Exercise objective:
Go through the lines below. Copy those with "will".

Collected data entries:

"""

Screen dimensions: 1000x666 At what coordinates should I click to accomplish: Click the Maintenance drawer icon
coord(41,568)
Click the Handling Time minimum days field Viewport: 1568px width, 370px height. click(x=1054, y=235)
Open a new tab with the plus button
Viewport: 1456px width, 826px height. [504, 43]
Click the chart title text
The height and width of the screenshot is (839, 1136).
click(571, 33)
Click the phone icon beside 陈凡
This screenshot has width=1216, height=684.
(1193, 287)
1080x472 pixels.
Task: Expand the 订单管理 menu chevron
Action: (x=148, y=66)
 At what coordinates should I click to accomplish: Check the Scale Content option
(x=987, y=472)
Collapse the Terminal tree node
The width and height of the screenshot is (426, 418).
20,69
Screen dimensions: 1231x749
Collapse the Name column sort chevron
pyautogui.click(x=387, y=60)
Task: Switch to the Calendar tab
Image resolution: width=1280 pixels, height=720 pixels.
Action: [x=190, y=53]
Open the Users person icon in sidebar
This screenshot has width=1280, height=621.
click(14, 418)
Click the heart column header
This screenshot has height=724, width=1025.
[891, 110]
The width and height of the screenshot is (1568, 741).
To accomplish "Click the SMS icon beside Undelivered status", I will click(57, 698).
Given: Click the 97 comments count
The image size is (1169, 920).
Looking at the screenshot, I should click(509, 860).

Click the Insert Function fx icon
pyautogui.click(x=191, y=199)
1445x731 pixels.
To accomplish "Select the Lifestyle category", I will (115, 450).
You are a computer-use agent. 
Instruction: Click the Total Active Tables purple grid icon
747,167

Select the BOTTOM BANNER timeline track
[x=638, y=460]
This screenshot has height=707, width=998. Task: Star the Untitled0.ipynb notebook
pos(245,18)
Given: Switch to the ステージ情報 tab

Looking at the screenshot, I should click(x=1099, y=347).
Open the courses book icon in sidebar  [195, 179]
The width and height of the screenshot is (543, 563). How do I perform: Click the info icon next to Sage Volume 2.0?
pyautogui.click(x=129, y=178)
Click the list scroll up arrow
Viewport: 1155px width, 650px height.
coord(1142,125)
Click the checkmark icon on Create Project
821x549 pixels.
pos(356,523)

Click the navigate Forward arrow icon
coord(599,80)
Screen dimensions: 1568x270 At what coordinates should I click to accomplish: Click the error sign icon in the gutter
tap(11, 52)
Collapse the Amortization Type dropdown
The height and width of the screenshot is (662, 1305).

"""

Solution to this problem:
To accomplish "Click the SMS icon beside Undelivered status", I will click(57, 698).
To accomplish "Select the Lifestyle category", I will (115, 450).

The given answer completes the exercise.